A possibilidade de os Estados Unidos classificarem facções criminosas brasileiras como organizações terroristas tem gerado preocupação entre especialistas em relações internacionais. Caso a medida seja adotada, grupos como o Primeiro Comando da Capital (PCC) e o Comando Vermelho (CV) poderiam passar a ser tratados dentro da estratégia internacional de combate ao terrorismo, o que ampliaria a pressão diplomática sobre o Brasil.
O assunto foi discutido recentemente entre o ministro das Relações Exteriores, Mauro Vieira, e o secretário de Estado norte-americano, Marco Rubio. A diplomacia brasileira busca evitar que Washington adote esse enquadramento, que mudaria a forma como as facções são tratadas no cenário internacional.
Atualmente, PCC e Comando Vermelho são vistos fora do país como organizações criminosas ligadas principalmente ao tráfico de drogas. Se passarem a ser classificados como grupos terroristas pelos Estados Unidos, o governo americano poderá utilizar instrumentos mais rígidos para combatê-los.

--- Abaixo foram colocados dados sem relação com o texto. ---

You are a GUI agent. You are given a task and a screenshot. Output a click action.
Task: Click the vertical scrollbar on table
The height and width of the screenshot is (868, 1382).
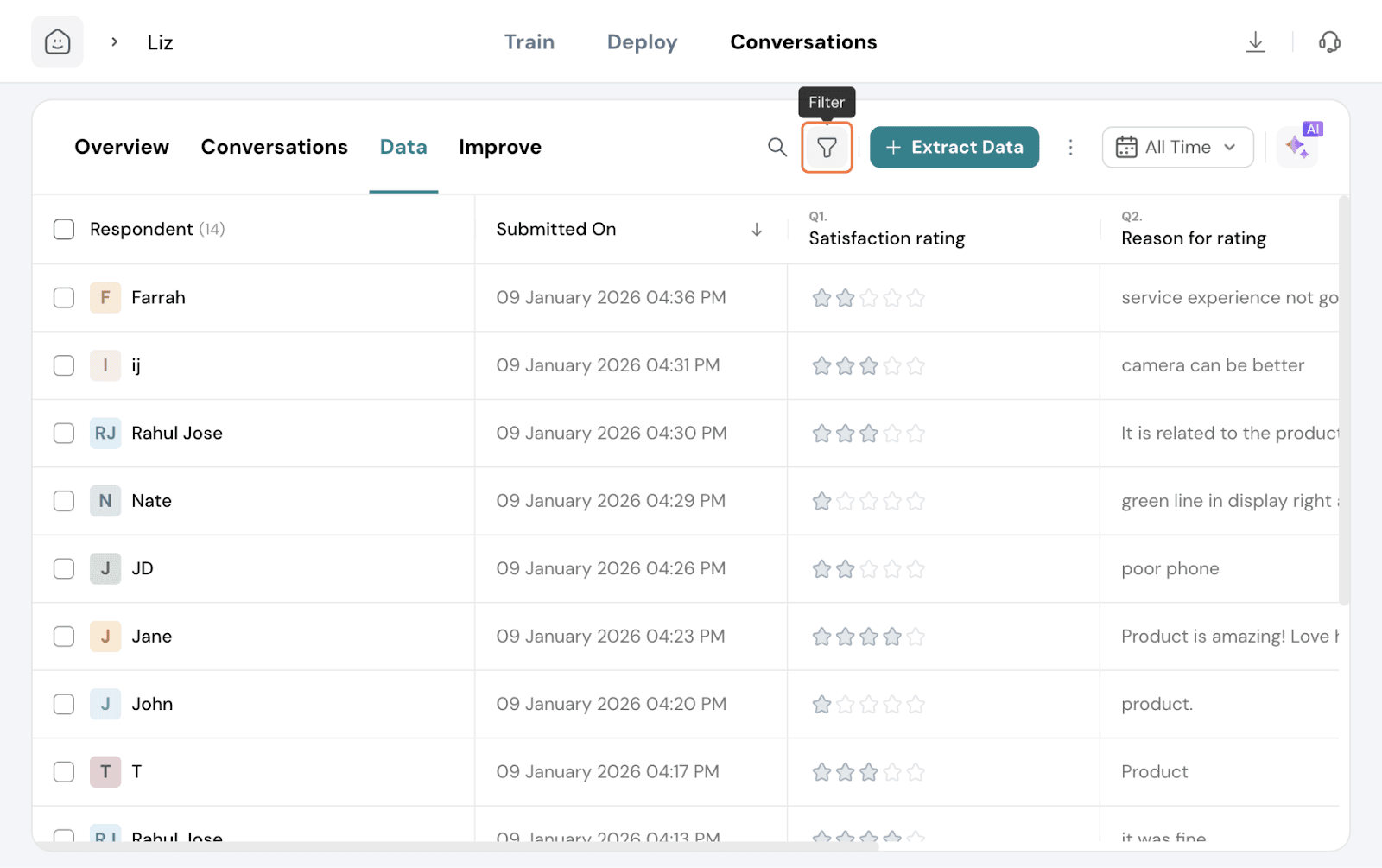[x=1343, y=397]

Em nota enviada à imprensa, o Departamento de Estado dos Estados Unidos afirmou que considera organizações criminosas brasileiras, incluindo PCC e CV, como “ameaças significativas à segurança regional” devido ao envolvimento com tráfico de drogas, violência e crime transnacional. O órgão, no entanto, não confirmou se haverá oficialmente essa designação.
Possíveis consequências
Para especialistas, a principal mudança estaria no campo jurídico e financeiro. O internacionalista João Alfredo Nyegray explica que, quando um grupo é classificado como organização terrorista estrangeira pelos Estados Unidos, ele deixa de ser tratado apenas como alvo de ações policiais e passa a integrar a estrutura estratégica de contraterrorismo do país.
Com isso, podem ser aplicadas medidas como bloqueio de bens e contas, restrição de vistos, interrupção de transações financeiras e punições para quem oferecer qualquer tipo de apoio às organizações.
Segundo o especialista, a mudança também altera o foco da resposta internacional. Em vez de apenas combater o crime organizado, o problema passa a ser tratado como uma ameaça à segurança nacional dos Estados Unidos.
Impacto diplomático
A eventual classificação também pode trazer repercussões políticas e diplomáticas. O cientista político Gabriel Amaral avalia que a decisão transferiria o debate sobre facções brasileiras do campo da segurança pública para o da segurança internacional.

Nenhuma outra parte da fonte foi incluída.